Source text
Nanjing Shaye 南京沙叶
- Full name: Nanjing Shaye Football Club 南京沙叶足球俱乐部
- Founded: ?
- League: China League Two
- 2019: League Two, 23rd

= Nanjing Shaye F.C. =

Chinese association football club

Nanjing Shaye Football Club (南京沙叶足球俱乐部) is a professional Chinese football club that currently participates in the China League Two. The team is based in Nanjing, Jiangsu.

==History==
The club was originally a local amateur team named Nanjing Zhongshan Yuanlin from the city of Nanjing. In November 2014, Shaye Investment Management Co. Ltd. took over the club, which subsequently adopted its later widely known name Nanjing Shaye.

In 2016, the club formed an 11-a-side team to participate in the Nanjing Super League, and ended up winning the championship. Also competing in the China Amateur Football League for its first time in the same year, the club failed to make it out of the second round of group stages.

In 2017, the club signed to cooperate with the football section of Hohai University. After successfully defending its title as the champion of Nanjing amateur football, they participated in 2017 China Amateur Football League and advanced to the final round of 16, but they were eliminated by Anhui Hefei Guiguan and failed to advance further and gain access to China League Two.

Things to do
**a.** Translate this sentence from the Nanjing Shaye article into French: "The team is based in Nanjing, Jiangsu."
**b.** Reproduce the part of the Nanjing Shaye article starting at "- League: China" and ending at "of group stages.", with every word unchanged.

Data section
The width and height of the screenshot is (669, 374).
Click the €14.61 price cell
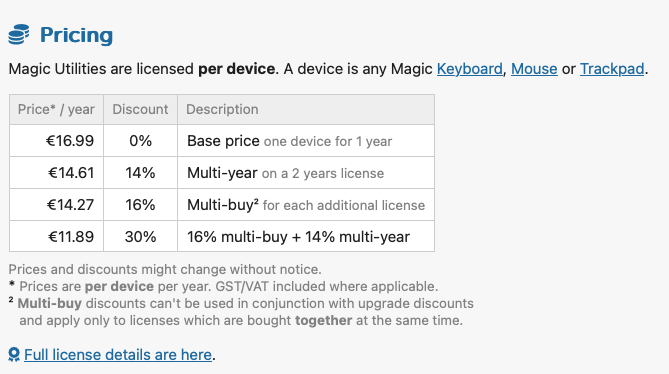click(56, 173)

Outputs by task
**a.** L'équipe est basée à Nanjing, dans le Jiangsu.

**b.**
- League: China League Two
- 2019: League Two, 23rd

= Nanjing Shaye F.C. =

Chinese association football club

Nanjing Shaye Football Club (南京沙叶足球俱乐部) is a professional Chinese football club that currently participates in the China League Two. The team is based in Nanjing, Jiangsu.

==History==
The club was originally a local amateur team named Nanjing Zhongshan Yuanlin from the city of Nanjing. In November 2014, Shaye Investment Management Co. Ltd. took over the club, which subsequently adopted its later widely known name Nanjing Shaye.

In 2016, the club formed an 11-a-side team to participate in the Nanjing Super League, and ended up winning the championship. Also competing in the China Amateur Football League for its first time in the same year, the club failed to make it out of the second round of group stages.